HYDATID DISEASE (ECHINOCOC­COSIS)
This is a tapeworm disease in one sense, but the adult worm does not in­fect the human intestine and the usual method of expelling the worm cannot be used, hence the discussion is kept separate from those concerning the worms that do infect the .intestine and that can be thus expelled.
Echinococcosis is common in many sheep-raising regions. The adult tape- worm, Echinococcus granulosus, usually infects the intestines of dogs, foxes, wolves, et cetera, which animals be­come infected by eating the carcasses of sheep containing the larval worms. Infection of humans is with the larval form, and usually results from swal­lowing food accidentally contaminated with dog feces or from handling dogs and then putting the fingers into the mouth.

When a person thus swallows the eggs, they hatch out in the intestine. The young worms spend but a short time there, and then burrow into the tissues. Most of those that survive lodge in the liver, where they cause the formation of cysts filled with fluid and lined with a membrane that may pro­duce large numbers of immature worm heads. Each of these heads could produce a mature worm if swallowed, but they would never be swallowed by any human under normal circum- stances. Some of these cysts act like malignant tumors, so hydatid disease may become a severe malady. If this disease is to be prevented, care must be used in handling sheep dogs and in disposing of sheep carcasses.

What to Do
1. No medicine or home treat­ment is of any use.
2. If a cyst grows large enough to cause symptoms, or if it ruptures, consult a physician. An operation may be beneficial.

Conclusion
In the whole range of the diseases of man it is in the field of intestinal para- sites that obedience to the rules of
cleanliness and the laws of sanitation proves most effective in preventing disease. Adequate provision for the disposal of all human excreta and the use of proper toilets should become universal. Human excreta should not be used for fertilizing fields or gardens —at least in any way that creates a dan­ger of contaminating food being grown for human consumption.

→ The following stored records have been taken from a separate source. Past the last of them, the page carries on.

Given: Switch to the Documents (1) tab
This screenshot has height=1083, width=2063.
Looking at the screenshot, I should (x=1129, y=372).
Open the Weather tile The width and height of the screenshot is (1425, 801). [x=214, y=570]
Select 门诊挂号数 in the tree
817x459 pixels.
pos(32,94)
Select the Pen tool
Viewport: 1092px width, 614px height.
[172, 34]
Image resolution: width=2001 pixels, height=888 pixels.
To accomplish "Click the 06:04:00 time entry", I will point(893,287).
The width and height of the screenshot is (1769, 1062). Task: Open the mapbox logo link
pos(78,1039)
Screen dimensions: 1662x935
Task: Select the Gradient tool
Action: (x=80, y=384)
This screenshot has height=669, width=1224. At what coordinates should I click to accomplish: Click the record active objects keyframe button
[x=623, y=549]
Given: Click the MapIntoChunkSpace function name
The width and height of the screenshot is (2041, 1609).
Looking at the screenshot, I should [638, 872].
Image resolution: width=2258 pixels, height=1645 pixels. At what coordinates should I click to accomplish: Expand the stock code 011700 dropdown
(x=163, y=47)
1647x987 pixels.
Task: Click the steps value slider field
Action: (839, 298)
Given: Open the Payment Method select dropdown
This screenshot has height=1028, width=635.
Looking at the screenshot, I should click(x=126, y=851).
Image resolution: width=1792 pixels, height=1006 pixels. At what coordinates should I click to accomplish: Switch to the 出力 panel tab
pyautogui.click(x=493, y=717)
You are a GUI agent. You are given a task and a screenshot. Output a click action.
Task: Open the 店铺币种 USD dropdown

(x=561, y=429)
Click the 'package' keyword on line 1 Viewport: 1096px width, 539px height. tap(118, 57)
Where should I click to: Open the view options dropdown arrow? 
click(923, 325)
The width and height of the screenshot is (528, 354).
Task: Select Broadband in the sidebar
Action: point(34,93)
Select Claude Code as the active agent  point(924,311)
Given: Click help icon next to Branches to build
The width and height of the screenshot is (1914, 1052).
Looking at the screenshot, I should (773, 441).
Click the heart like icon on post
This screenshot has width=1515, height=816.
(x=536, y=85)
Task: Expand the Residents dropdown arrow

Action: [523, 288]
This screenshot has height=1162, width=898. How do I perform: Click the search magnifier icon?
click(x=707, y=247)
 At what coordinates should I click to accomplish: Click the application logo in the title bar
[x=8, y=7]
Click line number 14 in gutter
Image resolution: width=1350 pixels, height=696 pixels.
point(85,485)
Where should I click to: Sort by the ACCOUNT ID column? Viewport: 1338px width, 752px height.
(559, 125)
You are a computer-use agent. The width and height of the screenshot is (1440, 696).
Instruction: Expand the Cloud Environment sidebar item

Neither children nor adults should go barefooted in places where the ground may be contaminated. They should keep their bodies clean, and wash their hands thoroughly after defecating, before eating, and before han­dling food. Care is necessary in associ­ation with domestic animals, including especially dogs and cats. Children run the greatest risk of infection, because of their natural carelessness and be­cause they come into such close con­tact with floors, the ground, and ani­mal pets. They should be provided with clean places in which to play, and they should be taught to keep their fingers and all other objects except proper food and drink out of their mouths.